Nobel laureates Jose Ramos Horta and Bishop Carlos Ximenes Belo, who jointly won the 1996 Peace Prize for their efforts to liberate the half-island province, officiated at the simple ribbon-cutting ceremony.
It marked the start of a campaign to wipe out public references to Indonesian rule. Other street names will be changed, along with those of public buildings and utilities, officials said.
East Timorese solemnly mark anniversary of Indonesian invasion
DILI, East Timor, Dec 7 (AFP) - A street named after the late wife of former Indonesian strongman Suharto was renamed here on Tuesday as East Timor remembered those who died after the Indonesian invasion 24 years ago.
Independence leader Jose Ramos-Horta cut a pink ribbon on the busy street just outside Dili's airport to officially change the name from Jalan Ibu Tien Suharto to Rua Dos Martires Da Patria, or Street of the Martyrs of the Motherland.
"Many died with courage, with honor, with dignity. It was a small tribute on our part," Ramos-Horta said in Portuguese, English and local Tetum as Nobel Peace Prize laureate Bishop Carlos Belo and David Ximenes, an official with the National Council for Timorese Resistance, stood beside him.
About 100 local residents lined the street's central boulevard and sidewalk to watch the simple ceremony and traditional dancing.
After the ribbon cutting, the three dignitaries poured cement into a hole to help secure a green street sign made of wood.
The ceremony took place in front of what, until September, was a post of the Aitarak militia, who conducted a campaign of terror backed by the Indonesian armed forces after East Timorese voted overwhelmingly on August 30 for independence.
Truckloads of East Timorese were driven along Jalan Ibu Tien Suharto on their way to the airport as part of a campaign of forced relocation.
Ramos-Horta told AFP that Suharto's wife was "the least likely person that should be honored."
Suharto, who resigned in May last year amid street protests against his rule, was president at the time of the December 7, 1975 invasion when Indonesian troops landed in Dili, the former Portuguese territory's capital.

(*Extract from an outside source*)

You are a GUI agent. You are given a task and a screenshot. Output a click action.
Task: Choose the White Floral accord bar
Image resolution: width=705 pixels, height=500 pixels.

Amnesty International estimated that up to 200,000 East Timorese died after the attack which was also remembered earlier Tuesday at a church near the beach where Indonesian troops began their assault.
Sergio Vieira de Mello, who heads the UN Transition Administration in East Timor, attended the mass along with Ramos-Horta.
"It's an act of solidarity," De Mello told AFP later.
He said the mass, led by Father Leao Da Costa and Father Rafael Dos Santos, preached forgiveness and commitment to the future.
"I didn't hear one single word of hatred, intolerance, criticism," De Mello said.
"I think there's a very powerful message. I wish we could hear the same in other parts of the world, especially the Balkans."
Only about 35 local residents attended the mass. One of them said he had been captured by the Indonesians after the invasion.
During Indonesian rule, thousands of people went to the church as an act of protest every December 7, Ramos-Horta said.
He said the low turnout for this anniversary service is partly a sign that the Indonesian army is gone and "people go on with their normal lives."
He also said the mass was not widely promoted.